El escritor que aprendió a pescar en el cielo de La Alhambra
Un estadounidense llegó a la ciudadela construida por los moros en Granada. Durante varias semanas se hospedó en un palacio que, para 1829, estaba en franca decadencia. Intentó recuperar la historia y las leyendas del lugar, sin darse cuenta del todo de que en realidad estaba dándole forma a un tratado sobre el orgullo humano.
Por Manuel Montali | LVSJ
Un día de primavera de 1829, un estadounidense llamado Washington Irving se dirigió a La Alhambra. Era escritor, viajero y cumplía un cargo diplomático para la embajada de su país en España.
Había andado por ciudades viejas como Toledo y Sevilla, maravillado por esa mezcla de "lo sarraceno con lo gótico", por la melancolía silenciosa de las sierras andaluzas (con sus picos adornados por el vuelo solitario de buitres y águilas) y las llanuras de Castilla y La Mancha, donde hasta los pastores estaban armados de trabucos ante la amenaza permanente de bandoleros y asaltantes de caravanas.
Lo obnubilaba la fantasía arábiga de "Las mil y una noches" y se propuso reconstruir el legado mágico de los moros en España, en particular en esa proeza arquitectónica que es La Alhambra. Irving llegó a caballo, a través de caminos de cabras, llevando pocas provisiones y una bolsa para eventuales ladrones (no fuera cosa de que los encontraran con las manos vacías y la decepción del asaltante estafado se tradujera en palos).
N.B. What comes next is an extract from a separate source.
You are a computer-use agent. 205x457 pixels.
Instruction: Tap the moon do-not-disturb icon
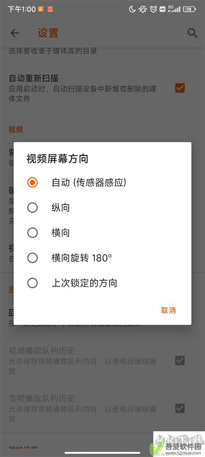coord(132,9)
La ciudadela real, a casi cinco siglos de su construcción, lejos estaba de sus años de esplendor, y también lejos de lo que es hoy, ese foco turístico bien conservado. En la primera mitad del siglo XIX era un caserío lujoso, pero caserío al fin, rayano al abandono, en donde unos pocos cuidadores y miserables se repartían los amplios salones, torres, jardines y senderos que habían conocido el lujo y por los que habían luchado moros, españoles y hasta las tropas napoleónicas que los usaron de cuartel. "Cuanto más altiva ha sido una mansión en sus días de prosperidad, tanto más humildes han sido sus habitantes en los días de decadencia", cuenta el autor al ver a las familias de zarrapastrosos repartiéndose "los dorados salones con los murciélagos y lechuzas".
Recogió leyendas de tesoros escondidos, de princesas cautivas y de moros encantados en un letargo que apenas si conocía la noche de San Juan como tregua. Transitó salones, recuperó la historia viva de cada rincón y hasta elaboró su propia vindicación sobre el infame Boabdil, "El infortunado", el último sultán de Granda y La Alhambra, a quien le tocó entregar el castillo rojo en el que había nacido y huir como un ladrón, apretando en su bolsillo todo el metálico brillo sin temor (lo que terminó de erradicar el poderío árabe sobre España el mismo año en que un tal Cristóbal Colón se subía a una carabela para cruzar el Atlántico).
La riqueza de los escritos de Irving se luce especialmente en las aventuras diarias de los pobladores del lugar. Él fue el cronista de la decadencia, de los pobres que ostentaban el arte de vivir sin hacer nada, de los que disfrutaban al sol porque nada tenían y nada necesitaban. No hay poesía mayor que su descripción de los pescadores de estrellas, de quienes se encaramaban en lo alto de torres a cazar golondrinas y vencejos con cañas de anzuelos cebados con moscas.
Después de unos dos meses largos de reinado, mientras se daba al ocio en la Sala de Baños, Irving recibió una serie de cartas en la que le imponían descender de su paraíso y regresar al "mundo terrenal". Fue entonces que terminó de entender a Boabdil, ese que según la leyenda, al mirar por última vez el reino que dejaba atrás en su camino al exilio, fue acusado por su madre de "llorar como una mujer lo que no había sabido defender como hombre". Los "Cuentos de La Alhambra", en su rejunte de leyendas y tradiciones, esconden esta última defensa, la de los vencidos que deben soportar la prédica de heroísmo de los ganadores, de los dueños de la historia, de quienes la cuentan con el diario del lunes.
Irving fue rey sobre los miserables, criados e inválidos que se acurrucaban contra las murallas de La Alhambra. Por eso su historia es la de ellos. Y como una última advertencia cuasi bíblica sobre el orgullo humano, entre las fantasías de su libro, advierte: "El palacio de un rey, frecuentemente, acaba siendo el refugio del mendigo".